Financial watchdog says it expects any disciplinary action against Carillion's financial directors to be contested

Richard adam index

Carillion's former finance directors Zafar Khan and Richard Adam are likely to contest any disciplinary proceedings brought against them, the Financial Reporting Council has told MPs running the inquiry into the contractor's collapse.

In a letter to Frank Field and Rachel Reeves, who chair the joint committee inquiry, the FRC's chief executive Stephen Haddrill said while his organisation's investigation was ongoing, if sufficient evidence was found to bring disciplinary action against Adam (pictured) and Khan he expected it to be contested.

Haddrill wrote: "Once the investigations are complete, the FRC Executive Counsel will determine whether the legal threshold is met to bring disciplinary proceedings.

"As matters stand it should be expected that if proceedings are commenced, they will be contested.
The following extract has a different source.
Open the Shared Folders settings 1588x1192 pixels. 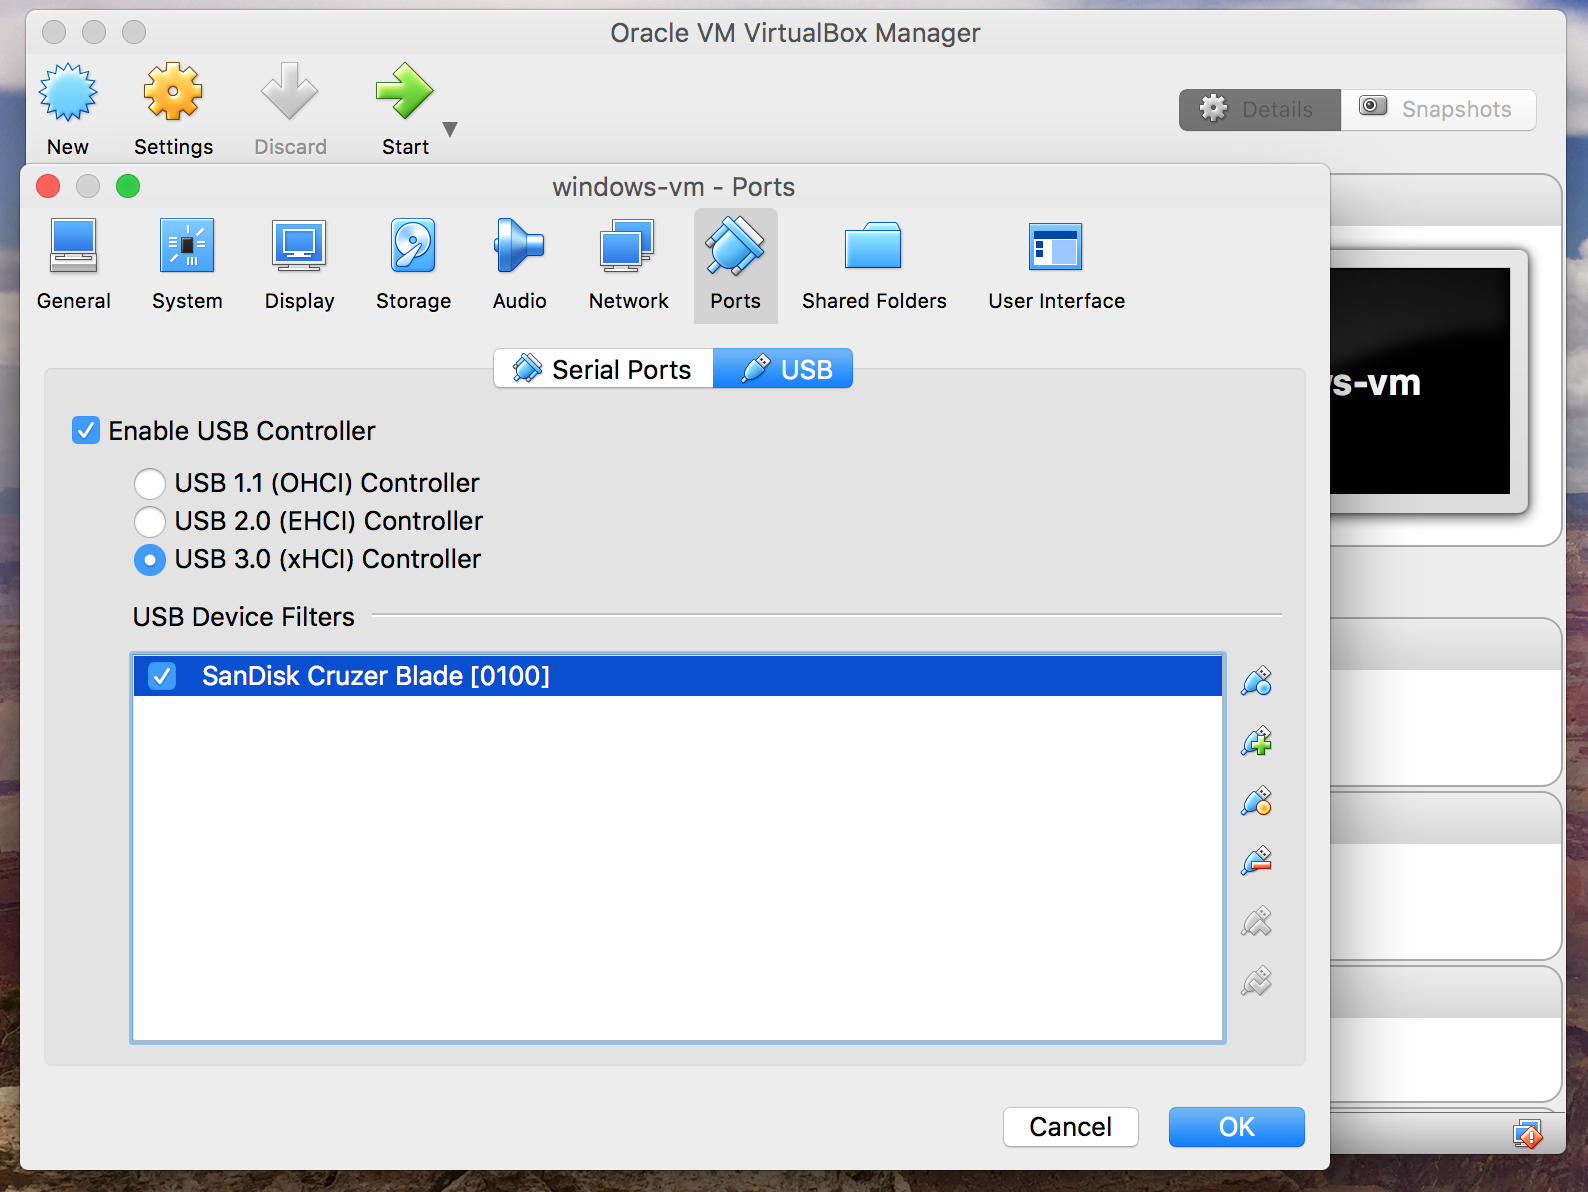[873, 264]
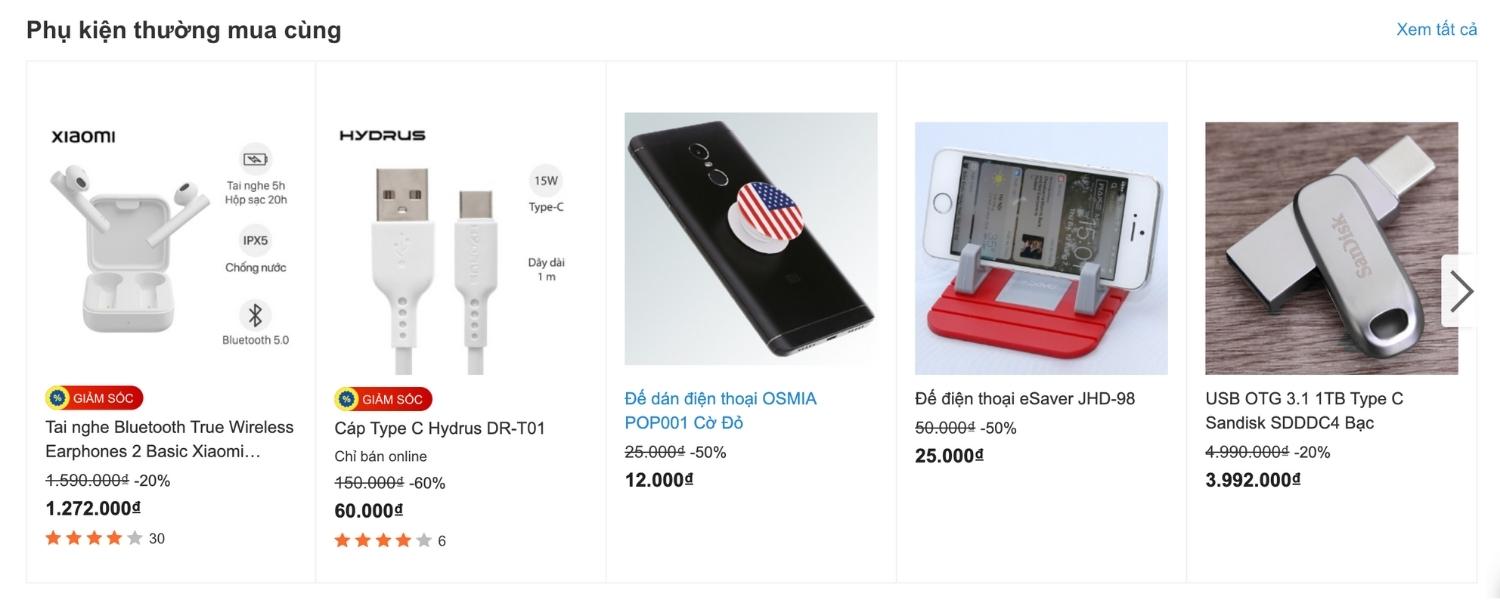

In those circumstances we cannot set a final date for the conclusion of enforcement action, not least because the proceedings take place before an independent tribunal, and it is the tribunal that will set the timetable."

Commenting on the response Reeves and Field highlighted the fact PwC and audit partner Steve Denison admitted misconduct and accepted substantial fines and non-financial sanctions in relation to the 2014 audits of stricken retailer BHS.

Haddrill said the FRC was committing resources to complete the investigative work as fast as possible and would continue to provide updates on the progress of the investigations given the "exceptional level of public interest in Carillion".

In their personal responses to the inquiry both Khan and Adam, along with all the Carillion directors bar Richard Howson, said while they disagreed with findings they felt it would be more appropriate to provide explanations to the investigations being carried out by regulators. 

Reeves, who also chairs the business committee, said: “Carillion’s collapse was a corporate disaster and the architects of its failure were the company’s directors. As a PR exercise they weakly told the committee that they took responsibility for the company’s collapse but sought to blame everyone but themselves.

"Now, when given another opportunity to face up to the responsibilities for which they were so well remunerated, they again wriggle out of accepting culpability."